We know that USLs and LAM play an important role in pelvic floor stasis [17]. Different works show that these structures undergo important stress during delivery, even if they seem more resistant than other muscle structures [Changes that take place during pregnancy could take part in this modification of behavior and prepare them for the upcoming stress of childbirth. Moreover, we know that vaginal childbirth has a role in pelvic floor disorders [22]. Even though our patient had a cesarean section, some modifications in USL length and thickness remained after delivery, suggesting that some modification in the pelvic floor begins during pregnancy, not simply during vaginal childbirth. It would have been interesting to analyze LAM and USL size and thickness before pregnancy, but we have no MRI for our patient at that stage. Nevertheless, postpartum values did not return to 16 WG values, so we hypothesize that changes in these structures were not as important before pregnancy and at the GA of 16 weeks.
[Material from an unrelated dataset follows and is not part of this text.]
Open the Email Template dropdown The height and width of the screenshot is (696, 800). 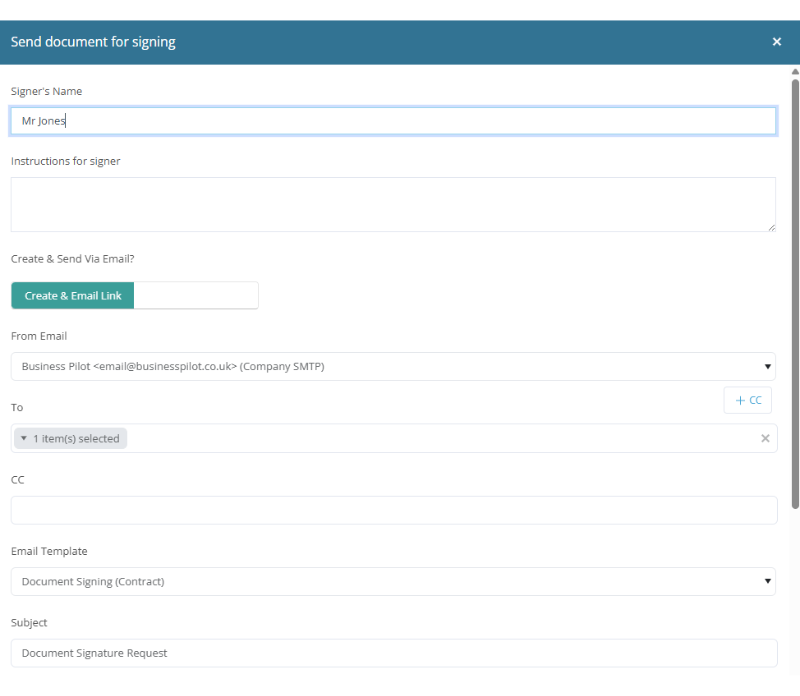[x=393, y=581]
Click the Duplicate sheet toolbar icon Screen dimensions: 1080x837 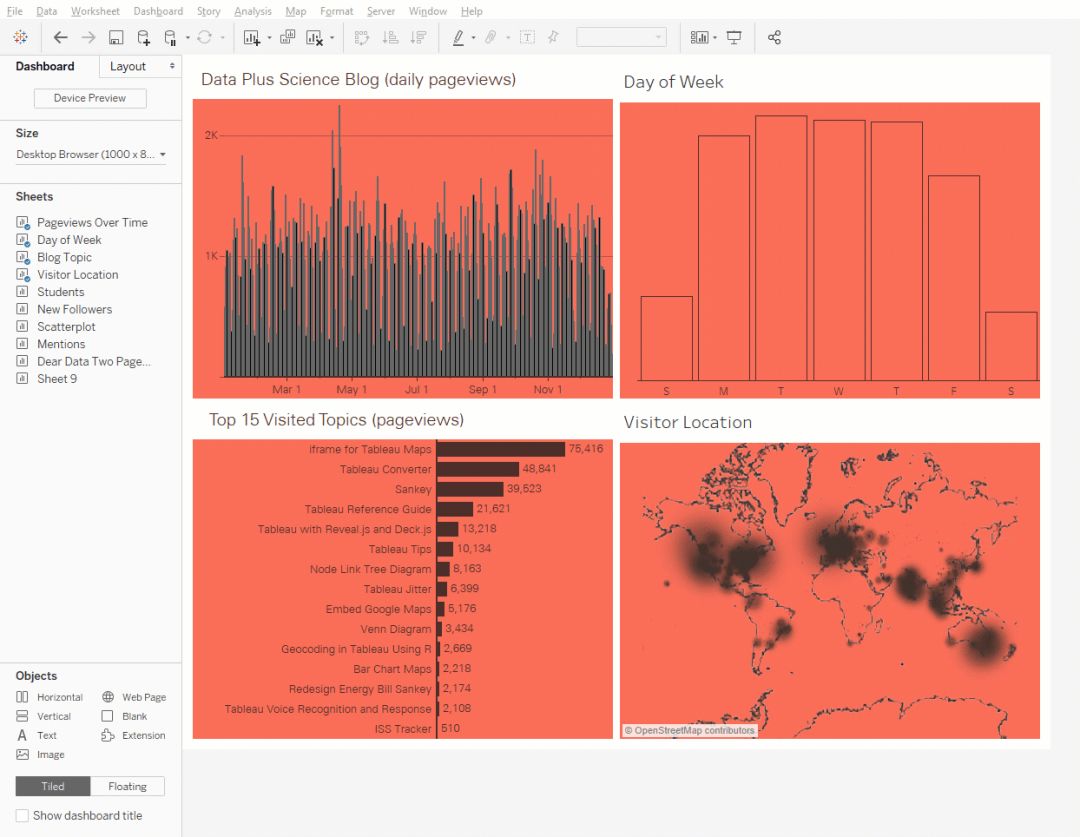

Our results are based on one patient only. Before widening our sample, we chose to start with a comprehensive study to justify MRI on pregnant women. Even though there was no demonstrable increase in the occurrence of disease or disability for short-term fetal electromagnetic field exposure after the first 3 months [23,24,25], we performed MRI—without obvious medical benefit—on a volunteer patient. Even though we could not predict the evolution of birth when we began studying this patient, we wanted to determine its value before performing MRIs in more pregnant women. Nevertheless, these data seem relevant, since they identify the ideal GA at which to evaluate during pregnancy its effect on pelvic ligaments and muscles. This preliminary result shows the feasibility of conducting studies with a larger series of patients and a minimized number of MRIs in an effort to simulate vaginal delivery [26].

Conclusion

Our research highlights changes occurring in the pelvic geometrical system from the second trimester to 1-year postpartum. This analysis brings some new elements and a new focus for discussion relating to changes in a parturient’s pelvic ligaments and muscles that are not simply linked to the increase in volume and size of the uterus. It could explain some clinical changes in stasus during and after pregnancy. Our findings might also account for the capacity of such structures to support stress related to vaginal delivery.